A patient with metastatic renal cell carcinoma was injected with the radiotracer 18F-FDG and scanned on the uEXPLORER total-body PET/CT scanner. The static PET standardized uptake value (SUV) was calculated and kinetic modeling was performed for regional quantification in 16 regions of interest, including major organs and multiple metastases. The glucose influx rate was calculated and additional kinetic modeling was implemented to generate parametric images of the kinetic parameters. The kinetic data were then used to explore tumor detection and tumor characterization.
|Figure (a-d). Total-body dynamic 18F-FDG PET imaging with the uEXPLORER scanner allows us to monitor the spatiotemporal distribution of glucose concentration in metastatic tumors in the entire body (a). As compared to a typical clinical standardized uptake value image (b), the parametric image of FDG influx rate (Ki) can achieve higher lesion-to-background (e.g., the liver) contrast. In addition to glucose metabolism imaging by Ki, total-body dynamic PET also enables multiparametric characterization of tumors and organs using additional physiologically important parameters, for example, glucose transport rate K1 (d), across the entire body.|
Multiple metastases were identified on the dynamic PET/CT scan, confirming that it is feasible to perform total-body kinetic modeling and parametric imaging of metastatic cancer. Parametric images of glucose influx rate showed improved tumor contrast over SUV in general, and specifically led to improved visibility of cancer lesions detection in the liver. Total-body kinetic quantification also provided multi-parametric characterization of tumor metastases and organs of interest.

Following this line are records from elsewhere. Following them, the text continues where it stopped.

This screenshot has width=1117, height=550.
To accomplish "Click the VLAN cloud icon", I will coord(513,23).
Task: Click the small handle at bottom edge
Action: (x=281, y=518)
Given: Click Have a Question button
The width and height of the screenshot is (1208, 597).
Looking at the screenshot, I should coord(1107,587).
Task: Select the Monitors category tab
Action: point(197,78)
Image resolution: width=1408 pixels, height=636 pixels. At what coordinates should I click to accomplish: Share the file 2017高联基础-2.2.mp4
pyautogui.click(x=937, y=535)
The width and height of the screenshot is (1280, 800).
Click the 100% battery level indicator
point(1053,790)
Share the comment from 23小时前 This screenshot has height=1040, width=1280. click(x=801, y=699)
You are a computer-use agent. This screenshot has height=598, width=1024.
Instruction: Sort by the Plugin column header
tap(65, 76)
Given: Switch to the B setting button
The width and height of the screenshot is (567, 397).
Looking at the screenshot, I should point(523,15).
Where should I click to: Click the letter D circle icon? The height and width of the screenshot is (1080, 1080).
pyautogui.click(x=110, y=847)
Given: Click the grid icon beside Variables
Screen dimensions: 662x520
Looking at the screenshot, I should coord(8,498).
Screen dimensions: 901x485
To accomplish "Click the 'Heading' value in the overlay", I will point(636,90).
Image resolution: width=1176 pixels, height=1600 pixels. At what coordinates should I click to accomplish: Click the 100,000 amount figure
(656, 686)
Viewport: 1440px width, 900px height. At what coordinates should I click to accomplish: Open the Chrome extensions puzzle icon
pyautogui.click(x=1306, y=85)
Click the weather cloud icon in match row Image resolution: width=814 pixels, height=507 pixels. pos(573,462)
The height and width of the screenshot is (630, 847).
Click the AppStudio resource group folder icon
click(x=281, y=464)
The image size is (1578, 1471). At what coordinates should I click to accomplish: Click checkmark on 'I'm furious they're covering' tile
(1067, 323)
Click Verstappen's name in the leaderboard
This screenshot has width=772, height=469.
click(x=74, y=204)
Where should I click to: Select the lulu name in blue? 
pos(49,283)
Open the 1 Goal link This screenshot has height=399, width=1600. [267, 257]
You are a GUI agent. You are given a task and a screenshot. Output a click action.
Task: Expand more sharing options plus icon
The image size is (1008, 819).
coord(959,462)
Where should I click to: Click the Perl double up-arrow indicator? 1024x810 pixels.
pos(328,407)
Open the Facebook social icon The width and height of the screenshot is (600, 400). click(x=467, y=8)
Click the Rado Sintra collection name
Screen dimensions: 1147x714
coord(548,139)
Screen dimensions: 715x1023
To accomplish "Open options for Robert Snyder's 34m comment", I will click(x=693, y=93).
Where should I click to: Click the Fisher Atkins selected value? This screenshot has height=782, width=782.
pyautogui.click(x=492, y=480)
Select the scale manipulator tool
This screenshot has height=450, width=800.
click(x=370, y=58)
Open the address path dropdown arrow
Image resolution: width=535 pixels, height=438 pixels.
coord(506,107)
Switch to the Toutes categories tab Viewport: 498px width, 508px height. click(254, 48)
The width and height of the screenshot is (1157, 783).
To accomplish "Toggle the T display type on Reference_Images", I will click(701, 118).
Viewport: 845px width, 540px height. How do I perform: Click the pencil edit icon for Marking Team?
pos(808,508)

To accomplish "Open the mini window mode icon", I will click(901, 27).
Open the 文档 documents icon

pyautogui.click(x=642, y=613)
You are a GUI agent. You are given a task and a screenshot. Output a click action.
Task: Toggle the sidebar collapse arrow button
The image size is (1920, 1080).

“Total-body dynamic imaging and kinetic modeling enabled by total-body PET have the potential to change nuclear medicine into a multi-parametric imaging method, where many different aspects of tissue behavior can be assessed in the same clinical setting-much like the information gained from different sequences in an MRI scan,” said Ramsey D. Badawi, professor in the department of radiology and co-director of the EXPLORER molecular imaging center, UC Davis. “The total-body parametric imaging technique is not limited to 18F-FDG; it is applicable to all radiotracers. It is also not limited to cancer but can be broadly applied to evaluate disease severity and organ interactions in many other systemic diseases. We expect a profound impact in the field of nuclear medicine and molecular imaging.”
Abstract 208. “Total-Body Dynamic PET of Metastatic Cancer: First Patient Results,” Guobao Wang, Mamta Parikh, Lorenzo Nardo, Yang Zuo, Yasser Abdelhafez, Jinyi Qi, Terry Jones, Simon Cherry, Chong-Xian Pan and Ramsey Badawi, University of California, Davis, Sacramento, California; and Patricia Price, Imperial College, London, United Kingdom. SNMMI’s 67th Annual Meeting, July 11-14, 2020.